• QUOTED TEXT
------------------------

The life-and-death reality anti-social-media lawsuits are evading
Court cases against social media platforms rely on wildly exaggerated claims of imagined harm but present almost no evidence of real harm.
Psychologist Jonathan Haidt and colleagues, along with several state attorneys general and scores of plaintiffs, post selected excerpts from social-platform internal documents to accuse Snapchat and TikTok (following Facebook/Meta in 2021) of causing “industrial level harms” to teenagers.
The issue is far larger than that. Just as lawsuits and leaks have exposed damning internal documents of Big Tobacco, Big Oil, Big Church, Big Sports, universities, Boy Scouts, school boards, police misconduct investigators, etc., Haidt likewise condemns the “dozens of quotations from internal reports, studies, memos, conversations, and public statements in which Snap [and, earlier, TikTok] executives, employees, and consultants acknowledge and discuss the harms … to many minors who use their platform.”
These harms, Haidt continues, include “addictive, compulsive, and problematic use; drugs and guns; child sexual abuse material (CSAM); sextortion; in-person sexual predation and assault; cyberbullying; and knowledge of harm and underage use, and lack of action.”
Sounds bad. Given that TikTok and Snapchat have at least 30 million users under age 18 in the United States over 20 total years of operation, one expects these lawsuits to drop the other shoe: cases and research documenting thousands of real victims compelling evidence shows were injured, raped, killed, and mentally damaged because of Snapchat, TikTok, and social media platforms.

------------------------

• YOUR GOAL
Please reproduce the part of the social media lawsuits article starting with "Sounds bad. Given" and going on through "social media platforms.". The rows that come next have nothing to do with this.

Interface element records:

------------------------

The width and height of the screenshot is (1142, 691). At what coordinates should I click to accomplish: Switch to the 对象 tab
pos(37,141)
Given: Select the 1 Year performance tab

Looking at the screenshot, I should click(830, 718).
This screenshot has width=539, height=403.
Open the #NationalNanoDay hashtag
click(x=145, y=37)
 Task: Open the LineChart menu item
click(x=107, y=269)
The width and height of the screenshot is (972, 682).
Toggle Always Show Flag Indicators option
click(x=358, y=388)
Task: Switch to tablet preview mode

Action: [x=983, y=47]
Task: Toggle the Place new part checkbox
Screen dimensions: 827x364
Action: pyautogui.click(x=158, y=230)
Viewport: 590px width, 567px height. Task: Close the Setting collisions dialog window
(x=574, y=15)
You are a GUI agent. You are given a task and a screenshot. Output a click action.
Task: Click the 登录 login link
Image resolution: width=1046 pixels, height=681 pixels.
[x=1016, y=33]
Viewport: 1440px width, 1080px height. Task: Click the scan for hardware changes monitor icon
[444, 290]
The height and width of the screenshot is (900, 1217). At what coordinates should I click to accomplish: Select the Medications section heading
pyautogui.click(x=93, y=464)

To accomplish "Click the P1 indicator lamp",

------------------------

• TASK OUTPUT
Sounds bad. Given that TikTok and Snapchat have at least 30 million users under age 18 in the United States over 20 total years of operation, one expects these lawsuits to drop the other shoe: cases and research documenting thousands of real victims compelling evidence shows were injured, raped, killed, and mentally damaged because of Snapchat, TikTok, and social media platforms.